What you need to do:
Run through the records and, wherever a line holds the word "label", return that line.

Source information:
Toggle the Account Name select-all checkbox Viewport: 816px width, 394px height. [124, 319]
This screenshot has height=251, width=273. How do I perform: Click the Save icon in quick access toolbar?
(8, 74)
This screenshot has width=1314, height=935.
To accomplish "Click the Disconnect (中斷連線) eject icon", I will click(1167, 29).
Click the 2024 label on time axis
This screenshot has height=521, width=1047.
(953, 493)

* * *

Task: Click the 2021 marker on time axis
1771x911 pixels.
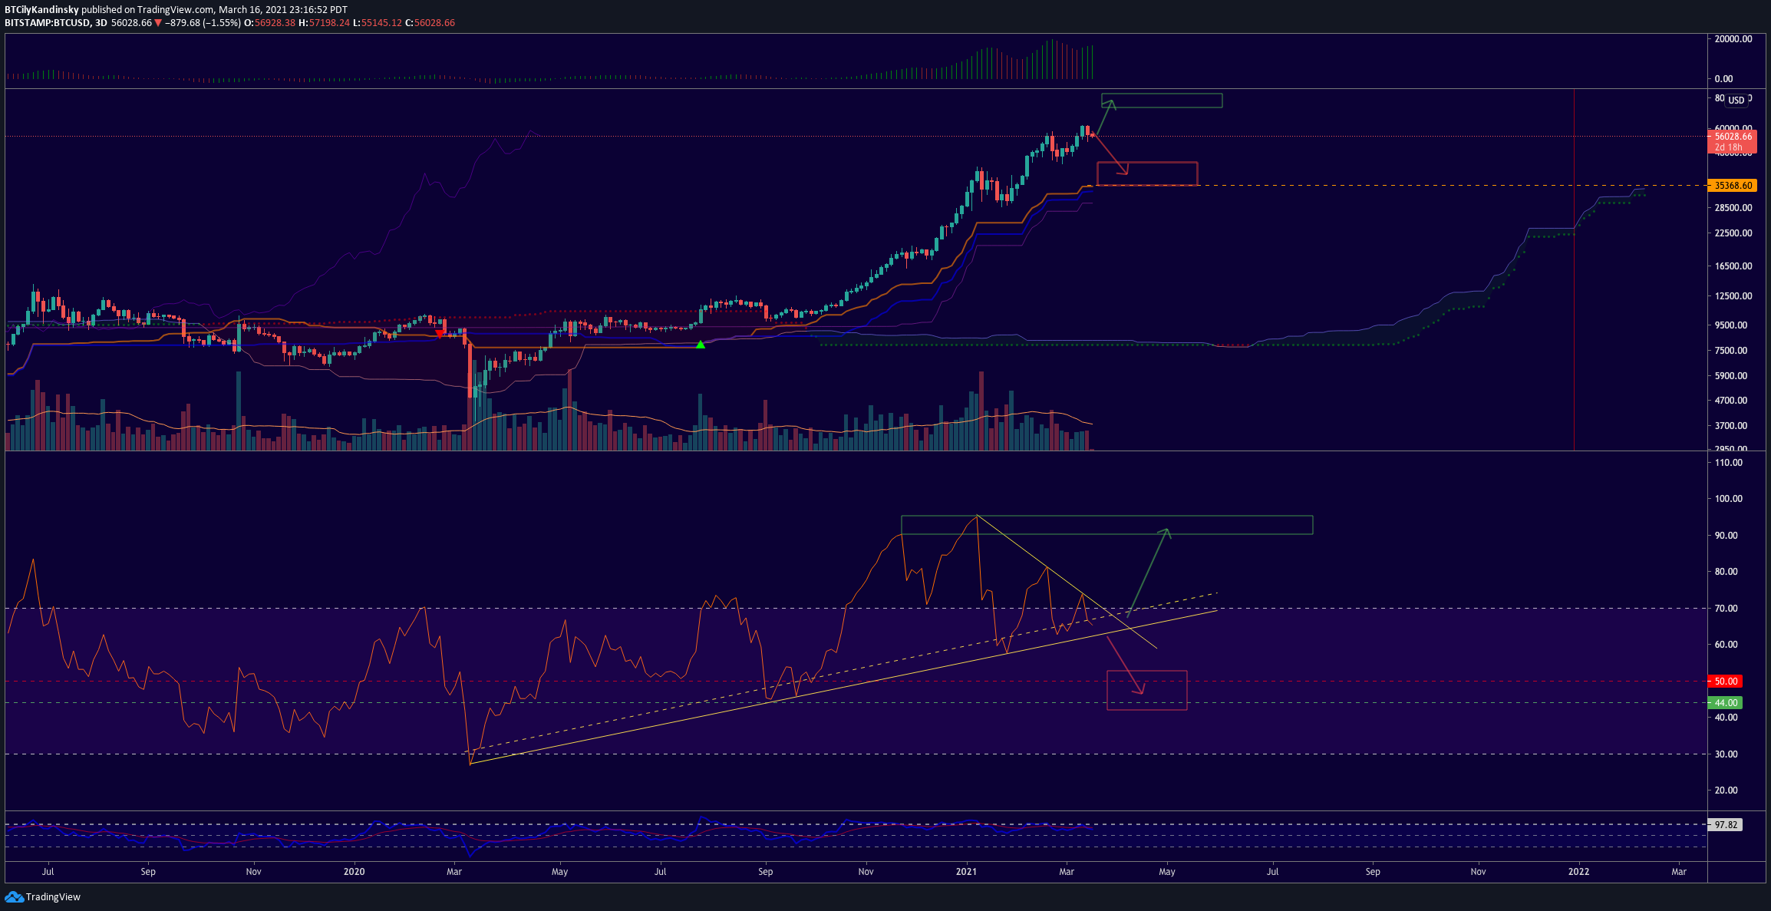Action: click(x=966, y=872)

* * *

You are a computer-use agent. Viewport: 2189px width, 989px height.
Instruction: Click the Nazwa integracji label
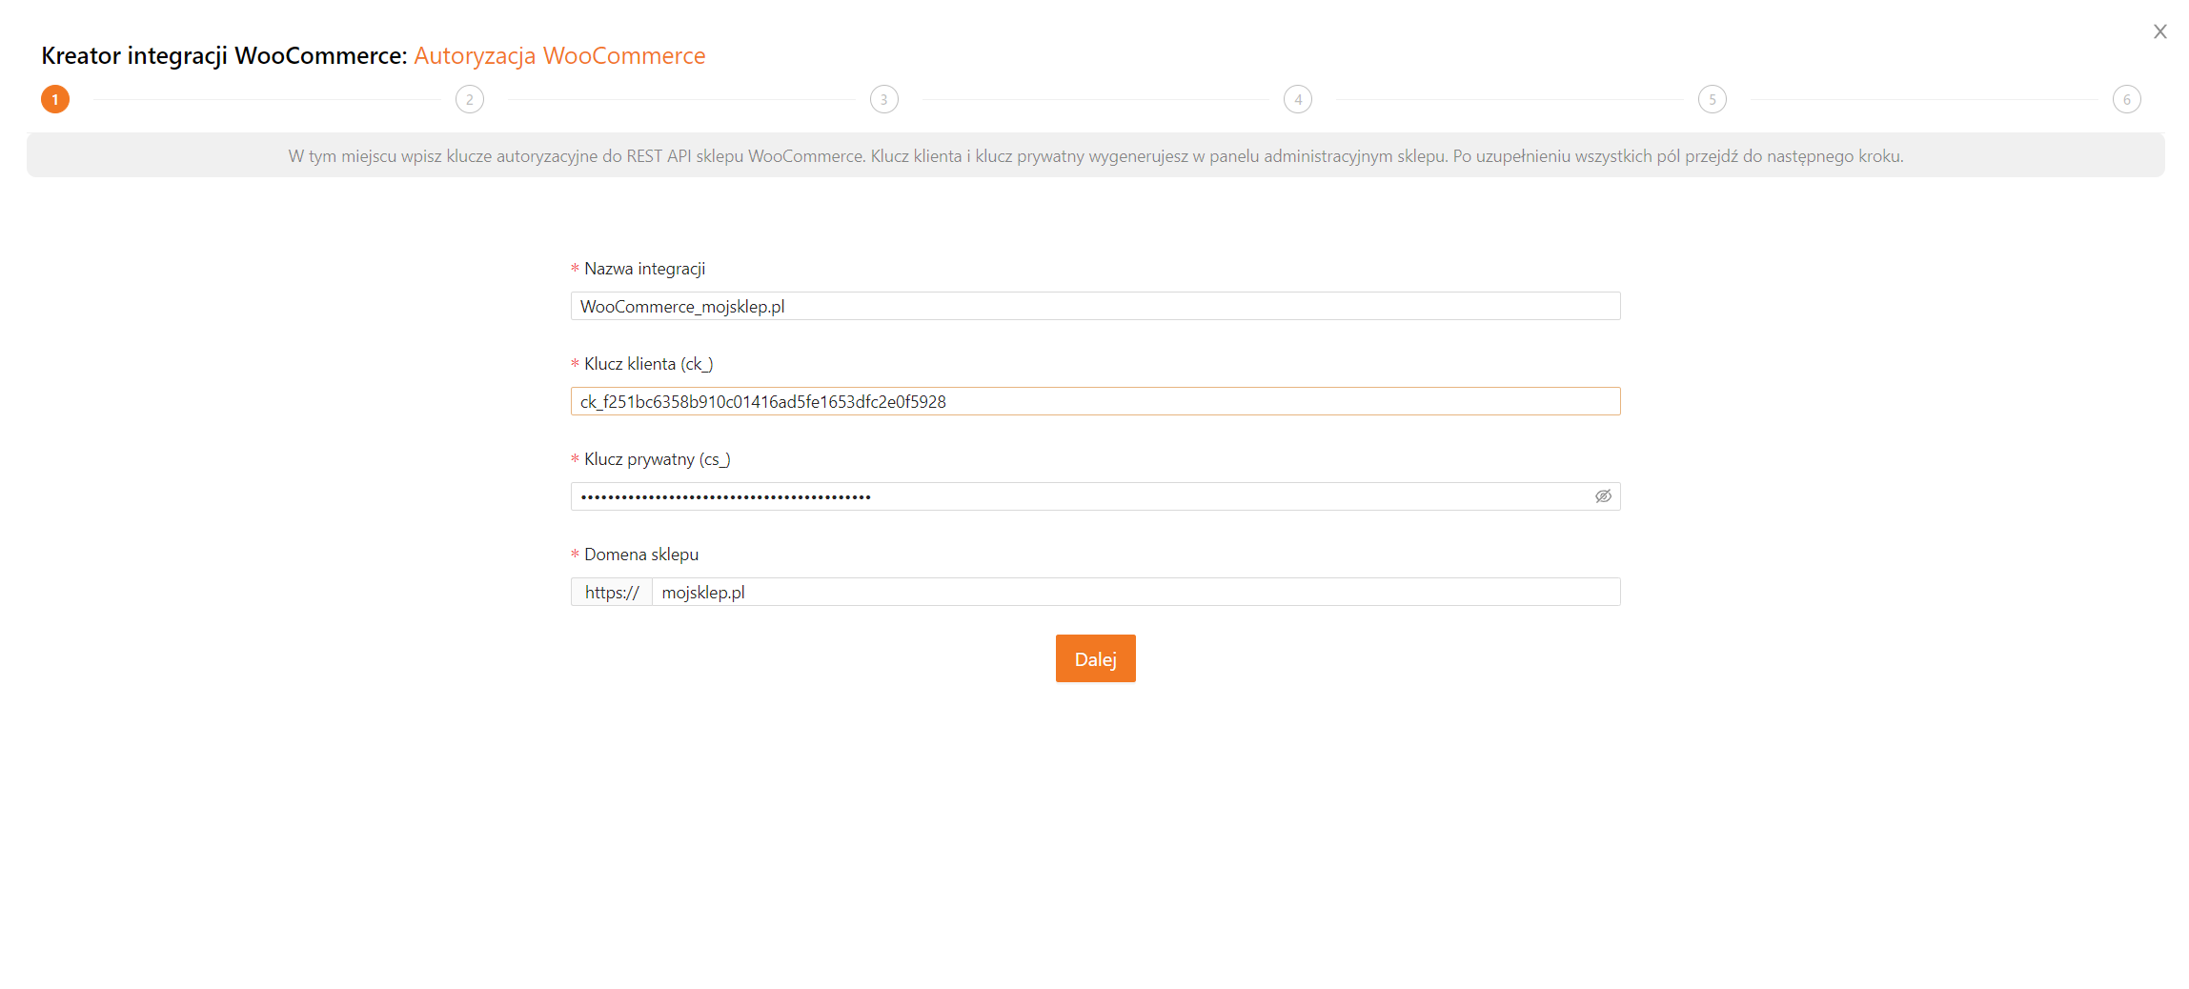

The completed task:
Click the 2024 label on time axis
Instruction: Click the Nazwa integracji label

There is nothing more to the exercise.